=== Begin Enclosure ===

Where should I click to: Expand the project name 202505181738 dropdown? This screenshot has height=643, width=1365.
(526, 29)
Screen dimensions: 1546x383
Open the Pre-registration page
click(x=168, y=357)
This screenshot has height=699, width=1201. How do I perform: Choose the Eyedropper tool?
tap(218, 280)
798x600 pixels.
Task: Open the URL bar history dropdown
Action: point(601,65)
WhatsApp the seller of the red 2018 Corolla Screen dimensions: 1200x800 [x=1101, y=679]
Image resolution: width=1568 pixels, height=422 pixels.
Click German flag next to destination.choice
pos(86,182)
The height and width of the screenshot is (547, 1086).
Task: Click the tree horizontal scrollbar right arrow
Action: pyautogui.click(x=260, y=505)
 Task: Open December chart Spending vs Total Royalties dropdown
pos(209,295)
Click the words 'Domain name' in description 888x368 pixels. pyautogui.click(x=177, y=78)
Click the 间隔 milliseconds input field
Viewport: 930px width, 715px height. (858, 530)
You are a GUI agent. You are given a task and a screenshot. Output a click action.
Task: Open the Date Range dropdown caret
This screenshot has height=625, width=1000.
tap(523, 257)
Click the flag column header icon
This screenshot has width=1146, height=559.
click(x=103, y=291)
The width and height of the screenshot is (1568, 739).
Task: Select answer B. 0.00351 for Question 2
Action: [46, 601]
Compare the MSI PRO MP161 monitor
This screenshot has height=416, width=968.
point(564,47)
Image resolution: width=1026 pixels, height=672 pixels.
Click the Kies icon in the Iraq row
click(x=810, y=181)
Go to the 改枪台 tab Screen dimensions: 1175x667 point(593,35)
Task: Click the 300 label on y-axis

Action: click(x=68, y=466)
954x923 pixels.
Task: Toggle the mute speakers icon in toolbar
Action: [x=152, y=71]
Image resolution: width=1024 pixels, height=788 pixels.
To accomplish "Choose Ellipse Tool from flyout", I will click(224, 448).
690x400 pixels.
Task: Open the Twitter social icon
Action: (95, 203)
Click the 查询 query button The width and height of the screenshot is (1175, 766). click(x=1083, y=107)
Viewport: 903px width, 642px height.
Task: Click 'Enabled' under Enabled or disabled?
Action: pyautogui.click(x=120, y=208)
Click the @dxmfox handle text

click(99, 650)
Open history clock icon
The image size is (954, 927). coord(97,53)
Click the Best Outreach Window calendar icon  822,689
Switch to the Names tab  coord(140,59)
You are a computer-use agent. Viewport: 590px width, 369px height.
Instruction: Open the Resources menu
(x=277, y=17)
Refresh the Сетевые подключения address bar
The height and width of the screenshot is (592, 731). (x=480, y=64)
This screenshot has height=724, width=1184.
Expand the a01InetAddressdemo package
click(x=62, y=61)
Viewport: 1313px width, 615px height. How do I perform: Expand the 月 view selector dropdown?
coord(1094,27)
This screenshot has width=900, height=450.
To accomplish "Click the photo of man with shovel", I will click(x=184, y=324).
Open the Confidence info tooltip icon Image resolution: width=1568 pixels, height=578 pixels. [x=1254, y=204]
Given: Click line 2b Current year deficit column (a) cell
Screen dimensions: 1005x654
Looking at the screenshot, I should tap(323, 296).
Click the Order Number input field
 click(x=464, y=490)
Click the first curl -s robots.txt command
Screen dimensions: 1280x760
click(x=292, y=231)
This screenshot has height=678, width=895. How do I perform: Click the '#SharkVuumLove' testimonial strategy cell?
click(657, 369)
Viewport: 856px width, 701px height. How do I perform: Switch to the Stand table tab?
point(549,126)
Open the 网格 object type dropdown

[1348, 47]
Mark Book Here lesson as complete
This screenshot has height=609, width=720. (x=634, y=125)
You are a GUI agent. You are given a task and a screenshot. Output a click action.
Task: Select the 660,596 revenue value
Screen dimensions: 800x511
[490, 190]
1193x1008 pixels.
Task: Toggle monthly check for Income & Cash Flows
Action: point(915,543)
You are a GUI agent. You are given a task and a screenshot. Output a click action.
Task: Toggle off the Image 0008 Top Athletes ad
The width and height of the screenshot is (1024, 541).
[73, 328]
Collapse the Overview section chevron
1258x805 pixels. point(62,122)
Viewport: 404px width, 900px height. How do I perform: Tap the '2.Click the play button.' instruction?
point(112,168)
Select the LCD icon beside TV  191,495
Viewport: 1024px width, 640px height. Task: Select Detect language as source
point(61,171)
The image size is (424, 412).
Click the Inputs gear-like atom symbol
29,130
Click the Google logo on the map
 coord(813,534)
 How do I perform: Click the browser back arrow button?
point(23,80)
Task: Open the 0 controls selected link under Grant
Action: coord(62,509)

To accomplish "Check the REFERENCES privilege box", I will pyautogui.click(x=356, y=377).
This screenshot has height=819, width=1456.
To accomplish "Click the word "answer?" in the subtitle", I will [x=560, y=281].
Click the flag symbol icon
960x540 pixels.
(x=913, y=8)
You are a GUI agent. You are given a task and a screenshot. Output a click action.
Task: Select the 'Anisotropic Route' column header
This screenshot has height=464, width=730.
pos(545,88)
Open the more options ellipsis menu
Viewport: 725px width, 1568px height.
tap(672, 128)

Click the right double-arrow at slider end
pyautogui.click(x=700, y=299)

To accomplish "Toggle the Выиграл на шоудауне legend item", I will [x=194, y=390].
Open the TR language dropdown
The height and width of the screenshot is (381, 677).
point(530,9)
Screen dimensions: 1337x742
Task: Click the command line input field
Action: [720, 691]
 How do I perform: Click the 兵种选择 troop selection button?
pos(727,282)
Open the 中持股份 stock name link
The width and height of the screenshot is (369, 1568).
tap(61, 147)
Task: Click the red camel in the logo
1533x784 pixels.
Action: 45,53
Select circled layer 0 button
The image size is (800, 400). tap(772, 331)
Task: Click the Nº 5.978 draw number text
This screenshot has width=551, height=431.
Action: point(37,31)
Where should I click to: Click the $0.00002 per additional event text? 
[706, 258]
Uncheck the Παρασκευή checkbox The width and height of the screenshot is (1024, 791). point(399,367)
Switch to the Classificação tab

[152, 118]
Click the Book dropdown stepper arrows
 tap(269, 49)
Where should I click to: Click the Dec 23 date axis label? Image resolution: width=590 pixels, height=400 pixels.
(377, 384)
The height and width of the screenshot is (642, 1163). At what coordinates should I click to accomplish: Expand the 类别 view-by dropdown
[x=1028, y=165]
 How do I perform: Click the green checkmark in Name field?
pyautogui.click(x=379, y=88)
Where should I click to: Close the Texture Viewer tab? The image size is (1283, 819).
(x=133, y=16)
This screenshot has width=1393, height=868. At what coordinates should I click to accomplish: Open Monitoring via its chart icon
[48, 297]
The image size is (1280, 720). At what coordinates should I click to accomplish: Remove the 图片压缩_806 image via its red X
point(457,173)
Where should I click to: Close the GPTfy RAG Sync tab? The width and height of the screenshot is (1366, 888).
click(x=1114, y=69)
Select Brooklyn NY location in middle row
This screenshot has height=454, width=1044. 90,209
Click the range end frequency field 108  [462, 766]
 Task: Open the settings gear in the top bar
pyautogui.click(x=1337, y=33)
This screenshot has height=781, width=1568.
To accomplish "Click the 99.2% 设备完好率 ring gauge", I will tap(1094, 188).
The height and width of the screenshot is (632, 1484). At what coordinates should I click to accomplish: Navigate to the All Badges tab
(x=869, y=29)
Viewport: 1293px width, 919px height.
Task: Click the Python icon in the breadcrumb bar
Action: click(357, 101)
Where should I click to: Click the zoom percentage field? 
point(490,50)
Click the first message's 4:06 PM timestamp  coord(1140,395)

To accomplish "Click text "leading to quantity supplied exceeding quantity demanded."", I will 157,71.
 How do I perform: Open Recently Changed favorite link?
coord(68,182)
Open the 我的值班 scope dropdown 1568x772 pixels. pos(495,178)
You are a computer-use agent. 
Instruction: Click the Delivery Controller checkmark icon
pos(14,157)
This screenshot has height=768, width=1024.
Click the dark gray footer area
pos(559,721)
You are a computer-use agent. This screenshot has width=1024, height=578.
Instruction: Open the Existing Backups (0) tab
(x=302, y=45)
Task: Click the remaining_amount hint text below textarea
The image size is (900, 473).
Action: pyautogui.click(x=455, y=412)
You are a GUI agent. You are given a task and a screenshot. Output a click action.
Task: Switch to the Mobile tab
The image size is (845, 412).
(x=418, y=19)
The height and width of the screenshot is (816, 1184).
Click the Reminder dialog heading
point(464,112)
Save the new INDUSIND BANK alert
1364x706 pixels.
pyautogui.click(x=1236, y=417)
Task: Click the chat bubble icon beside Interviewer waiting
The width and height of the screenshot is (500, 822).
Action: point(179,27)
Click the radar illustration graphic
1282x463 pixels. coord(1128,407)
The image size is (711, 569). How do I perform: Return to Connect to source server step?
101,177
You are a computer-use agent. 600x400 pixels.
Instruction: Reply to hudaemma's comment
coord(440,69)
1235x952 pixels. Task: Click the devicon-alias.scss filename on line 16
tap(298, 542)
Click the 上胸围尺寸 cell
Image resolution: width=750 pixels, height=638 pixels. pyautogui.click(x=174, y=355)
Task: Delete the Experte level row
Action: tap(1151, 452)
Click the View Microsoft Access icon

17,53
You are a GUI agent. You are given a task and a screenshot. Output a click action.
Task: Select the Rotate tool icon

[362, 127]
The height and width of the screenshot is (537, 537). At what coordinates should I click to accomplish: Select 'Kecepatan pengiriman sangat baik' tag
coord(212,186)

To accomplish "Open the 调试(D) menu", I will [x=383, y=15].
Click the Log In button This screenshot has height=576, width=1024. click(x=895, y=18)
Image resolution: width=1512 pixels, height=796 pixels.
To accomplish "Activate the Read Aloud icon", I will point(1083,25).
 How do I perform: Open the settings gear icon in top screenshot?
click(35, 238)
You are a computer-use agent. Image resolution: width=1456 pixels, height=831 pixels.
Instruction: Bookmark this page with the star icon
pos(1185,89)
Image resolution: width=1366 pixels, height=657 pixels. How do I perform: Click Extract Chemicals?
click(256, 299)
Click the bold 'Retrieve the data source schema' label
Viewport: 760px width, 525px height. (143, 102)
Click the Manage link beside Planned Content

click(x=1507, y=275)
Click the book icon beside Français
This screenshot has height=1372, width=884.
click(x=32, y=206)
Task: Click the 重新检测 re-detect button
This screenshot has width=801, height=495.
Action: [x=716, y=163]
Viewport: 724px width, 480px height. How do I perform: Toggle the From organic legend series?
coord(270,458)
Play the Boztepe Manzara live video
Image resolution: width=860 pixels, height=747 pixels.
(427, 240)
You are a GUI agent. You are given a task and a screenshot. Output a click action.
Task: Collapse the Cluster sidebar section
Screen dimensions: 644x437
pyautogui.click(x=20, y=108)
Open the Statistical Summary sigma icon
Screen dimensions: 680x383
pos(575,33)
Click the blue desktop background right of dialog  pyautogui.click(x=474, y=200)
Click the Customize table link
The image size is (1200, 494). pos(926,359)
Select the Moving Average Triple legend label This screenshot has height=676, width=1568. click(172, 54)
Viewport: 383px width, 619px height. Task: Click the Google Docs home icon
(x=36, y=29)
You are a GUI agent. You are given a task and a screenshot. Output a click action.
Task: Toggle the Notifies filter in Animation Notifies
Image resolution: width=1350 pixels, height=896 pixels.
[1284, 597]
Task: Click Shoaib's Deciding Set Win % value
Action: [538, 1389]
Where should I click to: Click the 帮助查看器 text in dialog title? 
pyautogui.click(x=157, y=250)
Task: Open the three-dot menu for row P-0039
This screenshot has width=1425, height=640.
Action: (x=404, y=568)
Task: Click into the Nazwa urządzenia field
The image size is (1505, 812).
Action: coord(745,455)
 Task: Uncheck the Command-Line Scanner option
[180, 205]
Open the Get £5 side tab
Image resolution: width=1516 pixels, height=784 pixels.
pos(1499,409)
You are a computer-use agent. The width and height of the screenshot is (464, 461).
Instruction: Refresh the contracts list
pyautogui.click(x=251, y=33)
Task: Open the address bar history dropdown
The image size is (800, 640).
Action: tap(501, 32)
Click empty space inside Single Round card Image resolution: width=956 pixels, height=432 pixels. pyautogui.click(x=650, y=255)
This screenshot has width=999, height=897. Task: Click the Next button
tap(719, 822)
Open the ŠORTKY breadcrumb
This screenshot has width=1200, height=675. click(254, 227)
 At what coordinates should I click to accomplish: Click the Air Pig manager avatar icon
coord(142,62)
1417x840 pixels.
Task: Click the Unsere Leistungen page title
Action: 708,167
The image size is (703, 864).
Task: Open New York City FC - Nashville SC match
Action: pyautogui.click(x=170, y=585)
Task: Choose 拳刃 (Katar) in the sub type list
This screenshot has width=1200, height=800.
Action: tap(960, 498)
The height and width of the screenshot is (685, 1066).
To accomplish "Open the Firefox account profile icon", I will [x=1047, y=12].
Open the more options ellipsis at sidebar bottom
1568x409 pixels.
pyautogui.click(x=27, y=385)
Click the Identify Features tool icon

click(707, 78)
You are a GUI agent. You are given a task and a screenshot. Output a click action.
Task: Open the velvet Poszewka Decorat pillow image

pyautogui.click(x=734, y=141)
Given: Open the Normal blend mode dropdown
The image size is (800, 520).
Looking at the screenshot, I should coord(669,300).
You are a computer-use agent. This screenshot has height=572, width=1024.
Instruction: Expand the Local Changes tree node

=== End Enclosure ===

## Task statement
Give only a number, the count of lines above that include the string "first".

## Output of the exercise
2